The model outputs this JSON; the executor consumes it. Designed so the model only does semantic/fuzzy judgment, and all execution is deterministic.

{
  "dataset_summary": "Contacts export, 38 rows × 9 cols; sales-lead data.",
  "table_operations": [
    {"op": "drop_exact_duplicates", "rationale": "5 identical rows."},
    {"op": "drop_empty_rows"},
    {"op": "drop_empty_columns", "columns": ["notes2"]}
  ],
  "columns": [
    {
      "name": "country",
      "detected_semantic_type": "country",
      "issues": ["inconsistent_categories", "whitespace", "casing"],
      "operations": [
        {"op": "strip_whitespace"},
        {"op": "canonicalize_categories",
         "mapping": {"usa": "United States", "u.s.a.": "United States",
                     "us": "United States", "uk": "United Kingdom"},
         "rationale": "Unified 4 spellings into 2 canonical country names."}
      ],
      "confidence": 0.93
    },
    {
      "name": "amount",
      "detected_semantic_type": "currency",
      "issues": ["numeric_stored_as_text", "currency_symbols"],
      "operations": [
        {"op": "parse_currency", "rationale": "Stripped $ and thousands separators; → float."}
      ],
      "confidence": 0.97
    }
  ],
  "flags": [
    {"column": "age", "row_hint": "value 999", "issue": "out_of_range",
     "action": "flag_only", "rationale": "Likely placeholder; left for human review."}
  ]
}

Operation vocabulary (executor must implement)

Safe-by-default: strip_whitespace, collapse_internal_whitespace, normalize_disguised_nulls, standardize_case, parse_currency, parse_number, parse_percent, parse_date, standardize_boolean, standardize_phone, normalize_email, drop_exact_duplicates, drop_empty_rows, drop_empty_columns, canonicalize_categories.
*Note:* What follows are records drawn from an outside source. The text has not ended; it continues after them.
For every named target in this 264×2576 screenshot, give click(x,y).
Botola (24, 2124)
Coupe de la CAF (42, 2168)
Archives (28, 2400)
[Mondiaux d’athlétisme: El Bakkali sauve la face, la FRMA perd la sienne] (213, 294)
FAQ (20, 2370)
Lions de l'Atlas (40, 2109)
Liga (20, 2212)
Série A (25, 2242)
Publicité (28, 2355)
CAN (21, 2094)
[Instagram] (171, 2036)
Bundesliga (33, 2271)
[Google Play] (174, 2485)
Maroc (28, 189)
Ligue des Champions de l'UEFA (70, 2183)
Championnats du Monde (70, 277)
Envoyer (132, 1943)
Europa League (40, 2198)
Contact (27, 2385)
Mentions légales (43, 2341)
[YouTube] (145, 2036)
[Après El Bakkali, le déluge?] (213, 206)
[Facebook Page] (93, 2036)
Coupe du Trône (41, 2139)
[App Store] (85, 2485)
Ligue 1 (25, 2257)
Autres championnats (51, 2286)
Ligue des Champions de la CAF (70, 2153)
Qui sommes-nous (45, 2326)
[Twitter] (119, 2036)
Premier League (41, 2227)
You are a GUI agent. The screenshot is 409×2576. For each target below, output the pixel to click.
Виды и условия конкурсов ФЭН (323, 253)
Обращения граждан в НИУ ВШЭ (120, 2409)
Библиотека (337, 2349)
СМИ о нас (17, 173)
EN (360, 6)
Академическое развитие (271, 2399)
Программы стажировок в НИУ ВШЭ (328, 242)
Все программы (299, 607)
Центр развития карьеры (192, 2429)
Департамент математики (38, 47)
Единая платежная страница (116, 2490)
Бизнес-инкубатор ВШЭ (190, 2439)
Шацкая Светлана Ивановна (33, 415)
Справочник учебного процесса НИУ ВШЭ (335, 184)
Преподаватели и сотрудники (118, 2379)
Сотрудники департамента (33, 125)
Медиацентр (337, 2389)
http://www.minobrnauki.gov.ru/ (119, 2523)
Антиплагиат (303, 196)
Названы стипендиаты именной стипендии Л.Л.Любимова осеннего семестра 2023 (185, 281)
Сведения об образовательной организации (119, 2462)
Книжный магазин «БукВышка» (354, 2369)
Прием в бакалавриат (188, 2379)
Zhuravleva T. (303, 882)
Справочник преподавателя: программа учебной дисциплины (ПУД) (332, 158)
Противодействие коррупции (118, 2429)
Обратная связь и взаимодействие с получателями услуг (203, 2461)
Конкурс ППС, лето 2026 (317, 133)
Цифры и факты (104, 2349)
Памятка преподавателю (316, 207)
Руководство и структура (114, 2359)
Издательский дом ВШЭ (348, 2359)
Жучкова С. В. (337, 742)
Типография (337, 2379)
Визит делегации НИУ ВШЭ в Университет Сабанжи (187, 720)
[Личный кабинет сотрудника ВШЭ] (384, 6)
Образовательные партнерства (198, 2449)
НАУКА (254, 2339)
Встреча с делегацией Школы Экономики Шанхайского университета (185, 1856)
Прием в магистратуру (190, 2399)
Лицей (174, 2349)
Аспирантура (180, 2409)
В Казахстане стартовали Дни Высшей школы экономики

Opt-in (assumptive): impute_missing, drop_near_duplicates, rename_columns_snake_case, coerce_outliers. Flag-only: flag_out_of_range, flag_invalid_format, flag_type_mismatch.

6. Success metric for the demo (Backyard AI judging)

A real office person uploads a real ugly export, clicks one button, and says "oh thank god" — then trusts the result enough to use it, because the report told them exactly what changed. That sentence is the bar.